> **Page extract**:
####
16. Comerica Park, Detroit Tigers

15 of 30

    Paul Sancya/Associated Press

    Opened: 2000

    Capacity: 41,083

    Comerica Park might be the truest "ballpark" in existence today.

    The Detroit Tigers have been around for 119 years, and their history is felt in the park's design and features. The brick exterior and dirt strip between the mound and home plate are decidedly old-school. The tiger sculptures at the main entrance and the statues of Tigers greats beyond left field also evoke strong feelings.

    Per the lovely BallparksofBaseball.com, another crucial fun fact: In addition to offering views of downtown Detroit, Comerica Park doesn't have a single seat with an obstructed vantage of the field.

    Food-wise, Comerica Park doesn't quite compare to the titans of this particular marketplace. The same is true of the beer selection, but at least the Michigan staple that is Bell's Brewery is well-represented.

15. Citizens Bank Park, Philadelphia Phillies

16 of 30

    Matt Rourke/Associated Press

    Opened: 2004

    Capacity: 42,792

    If you're going to Philadelphia for the sole purpose of catching a Phillies game, you should be warned that Citizens Bank Park is barely in the city.

    But while that's a hard knock against the home of the Phillies, the park thankfully does a good job of providing an experience worthy of Philadelphia.
####
> **Information supplied**:
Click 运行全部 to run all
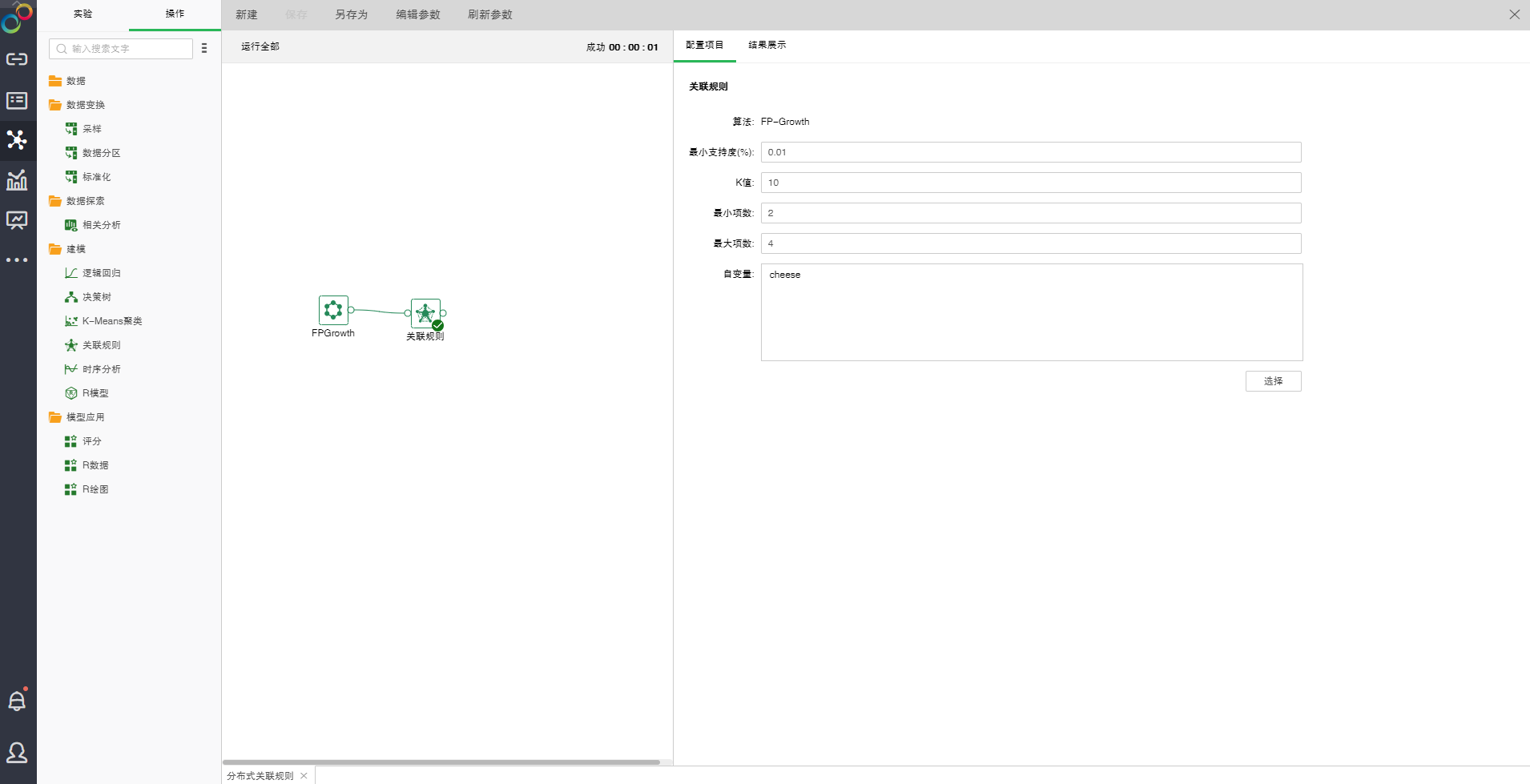Viewport: 1530px width, 784px height. (x=260, y=46)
####
> **Actions to take**:
**a.** From the ballpark rankings, return the passage between "15. Citizens Bank" and "worthy of Philadelphia.", inclusive.
**b.** According to the ballpark rankings, which Michigan brewery is well represented at Comerica Park?
The material has no connection to the ballpark rankings.

> **Solution list**:
**a.**
15. Citizens Bank Park, Philadelphia Phillies

16 of 30

    Matt Rourke/Associated Press

    Opened: 2004

    Capacity: 42,792

    If you're going to Philadelphia for the sole purpose of catching a Phillies game, you should be warned that Citizens Bank Park is barely in the city.

    But while that's a hard knock against the home of the Phillies, the park thankfully does a good job of providing an experience worthy of Philadelphia.

**b.** Bell's Brewery